All webpages work by doing requests back and forth with the website server. A request is a way to ask the server for some piece of content, like asking a person what their name is. The question can be though of as the url and can look like this:

GET https://example.com/name

which translates to:

Question: what is your name?


Scraping is just downloading a webpage and getting the wanted information from it. Usually the information is not directly available on the page you want, meaning you need to do multiple requests. It may sound confusing, but try to understand these two images by the end:

Your browser works like this: Browser request

When you scrape you want to replicate what the browser does like this: Scraper request

Every time you visit a website you make a request to the server, the server responds to the request with a response, containing what the browser asked for. This is like asking your friend to give you a copy of his lecture notes for studying.

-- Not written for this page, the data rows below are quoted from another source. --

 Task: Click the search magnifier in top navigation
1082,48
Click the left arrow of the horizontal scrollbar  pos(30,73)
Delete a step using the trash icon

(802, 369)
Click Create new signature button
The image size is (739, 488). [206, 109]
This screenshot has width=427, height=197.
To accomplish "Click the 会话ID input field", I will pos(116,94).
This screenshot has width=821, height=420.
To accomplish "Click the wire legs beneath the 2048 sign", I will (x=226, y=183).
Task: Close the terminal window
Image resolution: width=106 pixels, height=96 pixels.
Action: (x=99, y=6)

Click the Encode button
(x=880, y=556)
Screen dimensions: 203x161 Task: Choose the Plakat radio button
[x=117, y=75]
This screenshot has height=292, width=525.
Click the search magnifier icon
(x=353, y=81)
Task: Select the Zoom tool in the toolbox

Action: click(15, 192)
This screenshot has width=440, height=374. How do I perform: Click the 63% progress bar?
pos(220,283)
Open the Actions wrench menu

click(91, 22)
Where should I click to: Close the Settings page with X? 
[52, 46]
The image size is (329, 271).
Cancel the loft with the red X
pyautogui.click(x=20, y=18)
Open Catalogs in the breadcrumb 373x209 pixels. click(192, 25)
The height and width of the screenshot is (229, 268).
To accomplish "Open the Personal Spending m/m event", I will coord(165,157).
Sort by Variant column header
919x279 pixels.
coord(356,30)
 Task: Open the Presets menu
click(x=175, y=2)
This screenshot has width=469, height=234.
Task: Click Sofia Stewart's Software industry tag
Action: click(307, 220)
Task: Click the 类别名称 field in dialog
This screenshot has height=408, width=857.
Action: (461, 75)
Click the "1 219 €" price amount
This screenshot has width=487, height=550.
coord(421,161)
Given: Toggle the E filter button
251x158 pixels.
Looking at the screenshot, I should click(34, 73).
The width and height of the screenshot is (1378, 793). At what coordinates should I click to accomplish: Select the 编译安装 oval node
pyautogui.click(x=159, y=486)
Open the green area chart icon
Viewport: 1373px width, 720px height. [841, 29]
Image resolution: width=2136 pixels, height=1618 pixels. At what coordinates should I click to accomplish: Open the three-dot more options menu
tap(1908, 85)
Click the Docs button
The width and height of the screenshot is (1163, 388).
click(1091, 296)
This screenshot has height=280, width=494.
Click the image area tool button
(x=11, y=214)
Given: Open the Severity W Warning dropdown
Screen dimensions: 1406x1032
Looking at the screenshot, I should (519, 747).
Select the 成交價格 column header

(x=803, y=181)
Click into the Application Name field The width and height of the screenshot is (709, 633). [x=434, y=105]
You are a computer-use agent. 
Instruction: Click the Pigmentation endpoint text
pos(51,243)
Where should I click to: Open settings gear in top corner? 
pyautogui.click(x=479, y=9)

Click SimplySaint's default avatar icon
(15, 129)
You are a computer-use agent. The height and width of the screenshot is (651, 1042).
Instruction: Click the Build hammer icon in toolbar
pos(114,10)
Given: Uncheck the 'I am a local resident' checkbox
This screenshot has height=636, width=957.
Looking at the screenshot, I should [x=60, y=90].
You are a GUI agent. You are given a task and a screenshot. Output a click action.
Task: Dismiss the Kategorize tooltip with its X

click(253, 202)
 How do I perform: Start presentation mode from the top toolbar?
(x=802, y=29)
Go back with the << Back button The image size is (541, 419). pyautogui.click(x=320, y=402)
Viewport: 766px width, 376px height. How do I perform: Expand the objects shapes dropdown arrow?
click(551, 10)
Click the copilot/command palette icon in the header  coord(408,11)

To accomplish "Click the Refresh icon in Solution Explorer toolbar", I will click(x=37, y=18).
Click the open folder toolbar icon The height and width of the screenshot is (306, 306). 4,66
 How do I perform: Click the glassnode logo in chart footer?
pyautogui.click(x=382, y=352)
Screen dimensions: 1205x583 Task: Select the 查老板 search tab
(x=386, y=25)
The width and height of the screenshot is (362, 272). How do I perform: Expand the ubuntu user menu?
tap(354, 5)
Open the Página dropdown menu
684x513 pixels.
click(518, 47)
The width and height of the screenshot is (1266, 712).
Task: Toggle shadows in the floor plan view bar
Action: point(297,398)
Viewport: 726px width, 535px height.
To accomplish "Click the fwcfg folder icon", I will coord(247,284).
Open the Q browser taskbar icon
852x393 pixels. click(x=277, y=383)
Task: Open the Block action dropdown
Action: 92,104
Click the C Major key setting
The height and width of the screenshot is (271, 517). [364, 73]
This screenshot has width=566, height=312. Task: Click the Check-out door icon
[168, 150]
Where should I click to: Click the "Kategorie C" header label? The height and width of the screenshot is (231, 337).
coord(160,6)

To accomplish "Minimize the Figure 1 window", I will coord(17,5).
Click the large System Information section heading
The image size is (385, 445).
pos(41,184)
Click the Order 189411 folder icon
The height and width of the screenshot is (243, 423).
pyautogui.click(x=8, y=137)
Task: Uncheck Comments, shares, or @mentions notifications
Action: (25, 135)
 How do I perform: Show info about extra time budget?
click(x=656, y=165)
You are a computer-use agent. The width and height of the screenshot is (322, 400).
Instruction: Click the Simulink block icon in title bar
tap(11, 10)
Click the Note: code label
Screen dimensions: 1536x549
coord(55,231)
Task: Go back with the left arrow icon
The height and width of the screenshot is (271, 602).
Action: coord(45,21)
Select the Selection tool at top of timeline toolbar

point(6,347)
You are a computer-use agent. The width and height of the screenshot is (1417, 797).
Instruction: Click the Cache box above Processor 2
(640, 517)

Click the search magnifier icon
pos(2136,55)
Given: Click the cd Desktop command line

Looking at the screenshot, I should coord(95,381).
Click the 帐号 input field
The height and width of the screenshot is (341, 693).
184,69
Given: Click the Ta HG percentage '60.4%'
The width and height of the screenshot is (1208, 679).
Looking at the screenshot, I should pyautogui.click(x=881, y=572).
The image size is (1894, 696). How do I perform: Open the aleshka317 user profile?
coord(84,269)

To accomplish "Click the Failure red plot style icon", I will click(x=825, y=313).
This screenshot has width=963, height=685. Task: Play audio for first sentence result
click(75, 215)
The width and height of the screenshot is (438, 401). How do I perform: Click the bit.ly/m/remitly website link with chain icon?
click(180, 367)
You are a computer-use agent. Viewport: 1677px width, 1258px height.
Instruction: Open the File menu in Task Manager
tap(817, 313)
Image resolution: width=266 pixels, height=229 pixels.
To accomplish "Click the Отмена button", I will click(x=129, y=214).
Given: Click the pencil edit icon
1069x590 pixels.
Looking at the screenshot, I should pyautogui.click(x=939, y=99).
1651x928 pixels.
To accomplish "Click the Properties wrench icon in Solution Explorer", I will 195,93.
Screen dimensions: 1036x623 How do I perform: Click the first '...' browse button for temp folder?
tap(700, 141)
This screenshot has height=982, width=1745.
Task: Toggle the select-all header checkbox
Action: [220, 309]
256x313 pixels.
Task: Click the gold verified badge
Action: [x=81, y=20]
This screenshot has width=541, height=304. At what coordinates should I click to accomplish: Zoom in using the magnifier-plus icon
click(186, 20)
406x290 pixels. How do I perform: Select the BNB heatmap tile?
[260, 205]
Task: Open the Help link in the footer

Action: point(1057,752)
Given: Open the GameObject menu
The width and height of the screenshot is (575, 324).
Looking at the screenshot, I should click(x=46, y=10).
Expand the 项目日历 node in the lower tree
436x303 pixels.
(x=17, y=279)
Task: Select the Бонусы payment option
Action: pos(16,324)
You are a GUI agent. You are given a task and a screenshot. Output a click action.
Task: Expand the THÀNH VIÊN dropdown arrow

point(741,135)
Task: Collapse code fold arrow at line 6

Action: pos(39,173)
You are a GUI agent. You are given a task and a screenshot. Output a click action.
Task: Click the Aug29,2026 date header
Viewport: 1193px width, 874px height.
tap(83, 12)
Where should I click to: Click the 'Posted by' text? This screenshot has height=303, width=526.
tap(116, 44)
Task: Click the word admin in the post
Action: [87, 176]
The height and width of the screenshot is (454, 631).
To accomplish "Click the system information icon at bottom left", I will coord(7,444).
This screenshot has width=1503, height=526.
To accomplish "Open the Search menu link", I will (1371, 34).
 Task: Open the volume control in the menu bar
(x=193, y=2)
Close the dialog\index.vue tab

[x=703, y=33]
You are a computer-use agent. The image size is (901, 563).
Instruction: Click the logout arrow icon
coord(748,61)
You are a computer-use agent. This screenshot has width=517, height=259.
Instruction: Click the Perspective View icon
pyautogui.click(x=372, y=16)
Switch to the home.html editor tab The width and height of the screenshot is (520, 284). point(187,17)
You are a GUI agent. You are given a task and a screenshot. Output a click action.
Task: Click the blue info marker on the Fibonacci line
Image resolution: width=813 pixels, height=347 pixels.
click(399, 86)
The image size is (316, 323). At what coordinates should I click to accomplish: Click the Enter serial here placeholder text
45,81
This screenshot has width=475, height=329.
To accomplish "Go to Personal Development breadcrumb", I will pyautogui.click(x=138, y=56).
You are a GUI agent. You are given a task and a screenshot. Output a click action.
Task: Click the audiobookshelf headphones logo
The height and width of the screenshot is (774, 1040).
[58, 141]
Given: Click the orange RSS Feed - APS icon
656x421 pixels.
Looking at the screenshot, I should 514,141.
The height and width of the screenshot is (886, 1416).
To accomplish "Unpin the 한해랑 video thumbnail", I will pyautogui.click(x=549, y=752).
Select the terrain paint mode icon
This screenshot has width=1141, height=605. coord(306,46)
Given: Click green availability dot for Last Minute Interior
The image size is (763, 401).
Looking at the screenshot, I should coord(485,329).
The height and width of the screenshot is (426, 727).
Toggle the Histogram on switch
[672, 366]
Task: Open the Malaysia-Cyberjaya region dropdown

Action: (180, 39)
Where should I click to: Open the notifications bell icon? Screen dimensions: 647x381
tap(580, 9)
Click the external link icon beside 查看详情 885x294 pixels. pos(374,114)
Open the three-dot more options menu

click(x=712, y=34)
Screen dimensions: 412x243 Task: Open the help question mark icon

Scraping is usually more advanced than that, one request leads to the other in complicated ways you cannot debug. To get the information you want you need to use the information found on one page to visit to the next. To continue the anology with lecture notes, this would be like asking your friend for his lecture notes and in the notes you find the email to the teacher. With the email to the teacher you then ask them a question about the course.

Scrapers are all about writing code to make that process happen automatically, and it can be done in different ways. You can operate an invisible web browser with code using something like selenium. This is the equivalent of simulating an entire brain to read the lecture notes to find the email, which is very slow. You can also take the content, parse it with a regex to instantly find any emails. This is like making a robot do ctrl+f in the lecture notes to find any emails, much more efficent, but requiring more fine tuning to get what you want.


To demonstrate how requests work we will be scraping the Readme.

I'll use khttp for the kotlin implementation because of the ease of use, if you want something company-tier I'd recommend OkHttp.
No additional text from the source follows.